- Ed tech startups typically do not place a priority on student data protections early on, according to a new study by the School of Public Policy and Management at Carnegie Mellon University, Heinz College, that found few resources and little demand from consumers don't give startups incentive to “establish formal strategies” around public-facing communications concerning data protection.
- The report suggested that such startups should have dynamic privacy practices and should work to build a culture surrounding the protection of student data in its staff. Additionally, these startups should try to avoid collecting and/or keeping student data if it is unnecessary.
Though it is important to note that the sample size for the study was small (only six tech startups were analyzed), it can be helpful for higher ed administrators who are working to ensure student data is protected. Higher education is the most vulnerable industry to hacking besides healthcare, and there are numerous strategies higher ed institutions can use to make their own tech practices safer, including firewall establishment and multiple authentication steps for users. Still, there are certainly benefits to partnering with a tech startup. The costs may be significantly less than partnering with businesses that are more renowned, and schools may have the chance to benefit from innovative tools or approaches before they become widely disseminated in the marketplace.

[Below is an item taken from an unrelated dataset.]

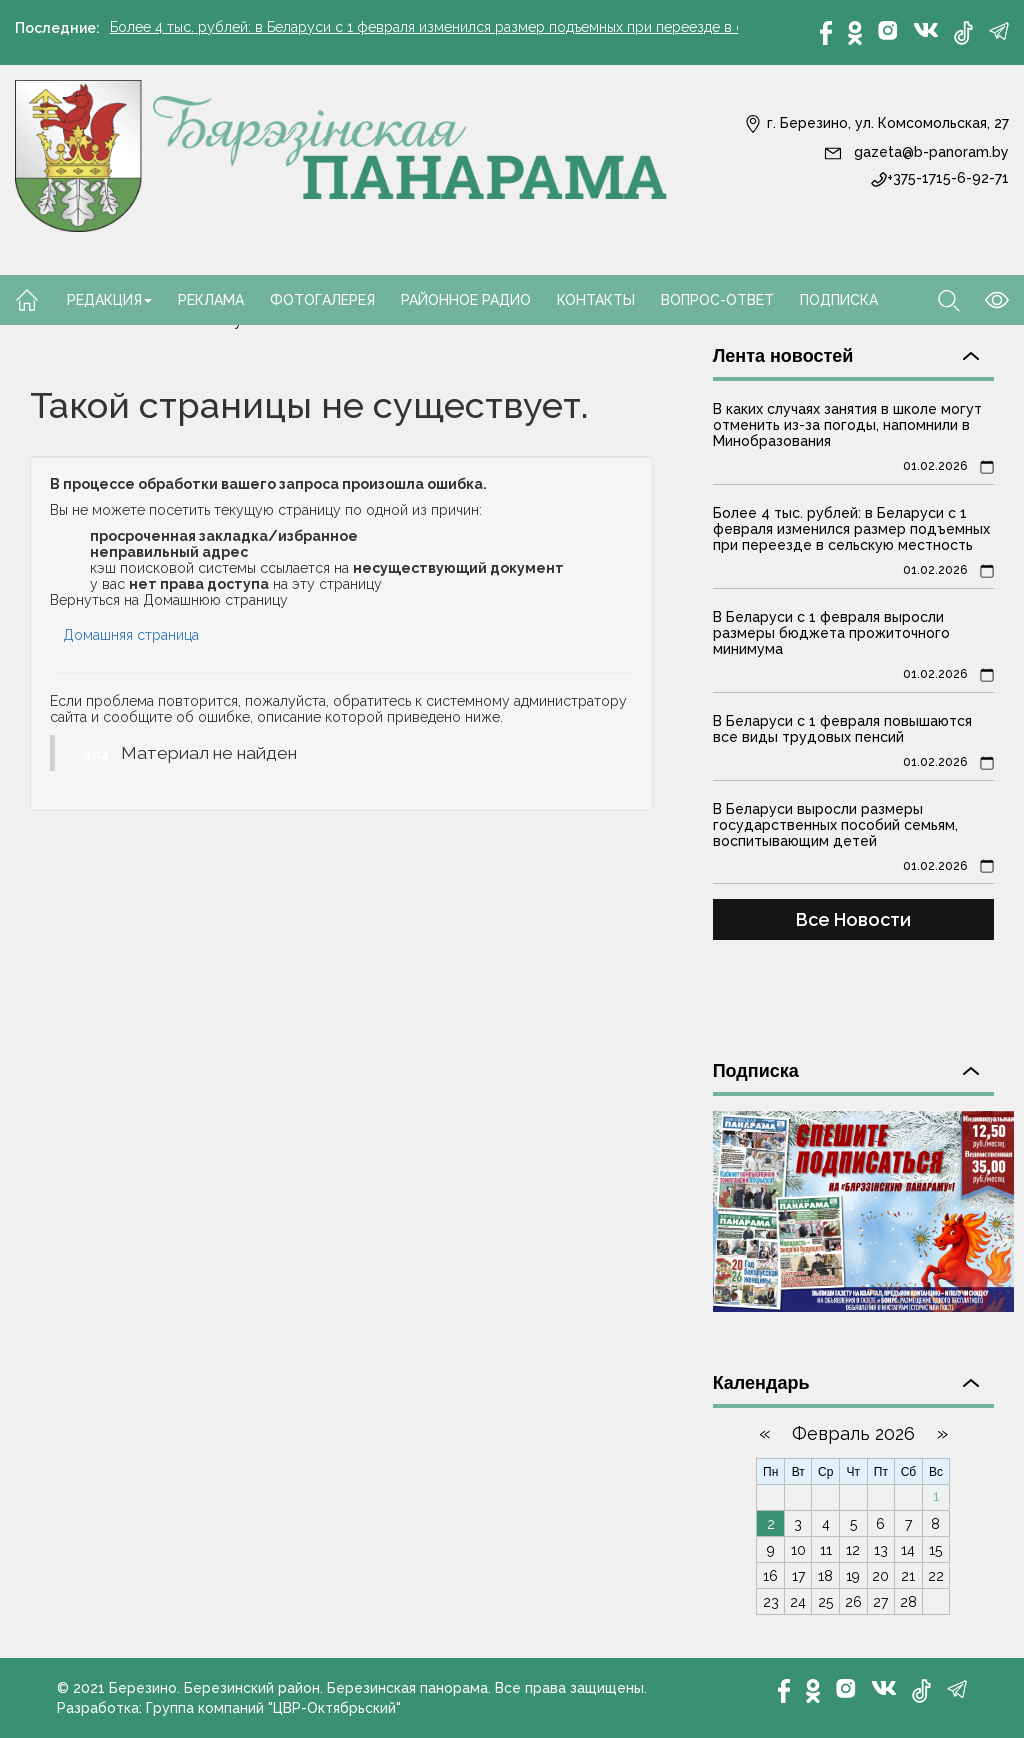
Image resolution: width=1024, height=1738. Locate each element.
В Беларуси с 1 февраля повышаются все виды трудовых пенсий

However, the study notes that startups may not substantively focus data security and management practices, at least in the early stages of the business, because they often faced “little demand from customers” on instituting certain practices. This means it may be incumbent on higher ed institutions to require that startups promise more student data protection from the outset, which could instill a more widespread understanding among all ed tech companies that such protections should be considered essential. It is beneficial for colleges and universities to demand this, as well. Industries and companies often suffer bad press in the wake of substantial data breach, and higher ed institutions in a similar situation would likely not avoid such scrutiny.